I have a blog for a class I teach on World Religions. I posted this to that blog, and repeat it here.
A fuller title for this post could be "relating to people of other religions", but the title says what I want to say. We live in part of Manitoba that has a fairly high level of immigration. Once upon a time, immigration meant "more people like us" from Paraguay or Russia or Germany or Mexico. now it means people from all over the world. Filipinos make up the largest group of immigrants. Many others come from Asia and Africa. People who speak Low German and have a Mennonite background are no longer the overwhelming majority.
Christianity is still the primary religion represented among immigrants. But many from Europe are people who see their Christian or secular faith as so private that any question about faith makes them feel suspicious. Others from Asia and Africa are Muslims, Hindus, Sikhs, and Buddhists. Although the overwhelming majority of Steinbach is still at least nominally Christian, we have many neighbours who represent other religions. How should we relate to them?
The European answer meshes with the Canadian approach: "Faith is private, and none of your business." I must admit that I have trouble with this approach. Private belief issues in public action, and refusal to admit who I am inside makes it harder for others to deal with the choices I make in public.
The desire to keep faith private is based in good sense. We see people around the world engaged in conflict, and faith seems to be an integral part of those conflicts. So we teach tolerance for all people and keep quiet about our faith. Does the fact of faiths in conflicts mean that we should keep quiet about faith or religion?

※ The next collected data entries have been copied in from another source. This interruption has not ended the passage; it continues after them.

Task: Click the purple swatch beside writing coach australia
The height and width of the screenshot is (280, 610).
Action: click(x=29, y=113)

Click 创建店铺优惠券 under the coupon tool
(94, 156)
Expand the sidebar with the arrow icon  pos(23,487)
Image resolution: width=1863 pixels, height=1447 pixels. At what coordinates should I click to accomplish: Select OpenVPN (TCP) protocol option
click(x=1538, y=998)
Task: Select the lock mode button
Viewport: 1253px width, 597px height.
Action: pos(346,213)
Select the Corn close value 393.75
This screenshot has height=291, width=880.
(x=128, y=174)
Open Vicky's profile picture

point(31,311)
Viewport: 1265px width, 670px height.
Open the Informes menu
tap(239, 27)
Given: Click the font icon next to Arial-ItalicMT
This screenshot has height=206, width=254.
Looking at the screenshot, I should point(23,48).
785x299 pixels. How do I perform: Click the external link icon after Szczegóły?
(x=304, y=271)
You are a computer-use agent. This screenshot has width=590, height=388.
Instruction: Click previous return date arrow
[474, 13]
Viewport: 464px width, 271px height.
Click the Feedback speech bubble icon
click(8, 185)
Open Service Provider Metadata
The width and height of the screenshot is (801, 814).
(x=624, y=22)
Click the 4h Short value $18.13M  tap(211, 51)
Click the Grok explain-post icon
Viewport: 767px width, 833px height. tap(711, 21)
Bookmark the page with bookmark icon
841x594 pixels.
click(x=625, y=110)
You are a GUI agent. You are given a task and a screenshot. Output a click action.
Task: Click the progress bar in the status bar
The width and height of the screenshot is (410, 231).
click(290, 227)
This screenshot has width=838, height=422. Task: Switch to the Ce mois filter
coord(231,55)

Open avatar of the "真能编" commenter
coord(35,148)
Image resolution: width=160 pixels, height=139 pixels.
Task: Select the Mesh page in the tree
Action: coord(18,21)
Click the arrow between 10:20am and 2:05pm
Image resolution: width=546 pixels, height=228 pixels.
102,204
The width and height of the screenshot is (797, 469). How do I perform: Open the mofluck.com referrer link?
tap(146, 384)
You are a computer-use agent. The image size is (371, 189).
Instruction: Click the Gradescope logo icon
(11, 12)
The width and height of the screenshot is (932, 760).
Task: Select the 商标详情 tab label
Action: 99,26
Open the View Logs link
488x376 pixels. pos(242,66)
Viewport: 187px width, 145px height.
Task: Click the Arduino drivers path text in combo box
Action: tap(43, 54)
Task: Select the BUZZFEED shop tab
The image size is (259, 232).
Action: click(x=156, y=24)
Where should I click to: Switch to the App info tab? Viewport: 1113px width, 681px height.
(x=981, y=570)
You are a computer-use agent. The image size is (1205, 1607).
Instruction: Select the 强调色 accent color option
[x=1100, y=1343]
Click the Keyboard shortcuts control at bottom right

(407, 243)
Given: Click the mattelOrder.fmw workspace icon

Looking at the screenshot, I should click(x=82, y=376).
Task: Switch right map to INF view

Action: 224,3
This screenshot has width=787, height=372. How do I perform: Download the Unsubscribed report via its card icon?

I don't think so.
Many people in Africa and Asia are quite comfortable talking about religion, without assuming that the person they are speaking with must convert to their faith. The real roots of conflict in our world are political and economic. People then use religion to energize the conflict already felt for other reasons. What we need a primary commitment to peace and to respect.
Tolerance is such a weak word. Respect is much stronger. I can talk to you and listen to you respectfully. I do not need to accept that you are right, if I don't think you are; but I do need to continue to treat you fairly and respectfully.
As I said above, private faith results in public actions; so I would like to know what faith is behind the way that people live. I want to know if someone is a Christian or a Muslim, a Buddhist or an Atheist, and so on. I want to be free to say what i am (a Christian), without having my rights as a Canadian placed in jeopardy. I want to continue to respect and accept and work with all people around me, as Jews or New Age or whatever they are, with the freedom to say who they are and who I am. I want to relate to whole people.
A common concern is that such openness will lead to proselytizing. I suppose it might. Sometimes Liberal Party members try to convince someone from the NDP that he/she would be more at home in the Liberal Party. Is that a bad thing to do? Sometimes people who discuss bringing a a power line down the west side of Lake Winnipeg try to convince others that west is better than east. Is it wrong for them to do so?
It would be wrong to mistreat people with whom we disagree politically. One should not, for example, give less money to one school district than to another because it voted for the other party in the last provincial election. Nor should one break friendship with someone because the other thinks that the power line should be laid along the bottom of the lake. But we find out what is right and true in a free exchange of ideas in which we can say what we truly believe.
Religion is no different. We treat people from other religions as people. If we find they don't want to talk about it, we don't press the issue. If we find they are willing to talk about matters of faith, we may talk. At the least, we should be free to say who we are without embarrassment and without proselytizing.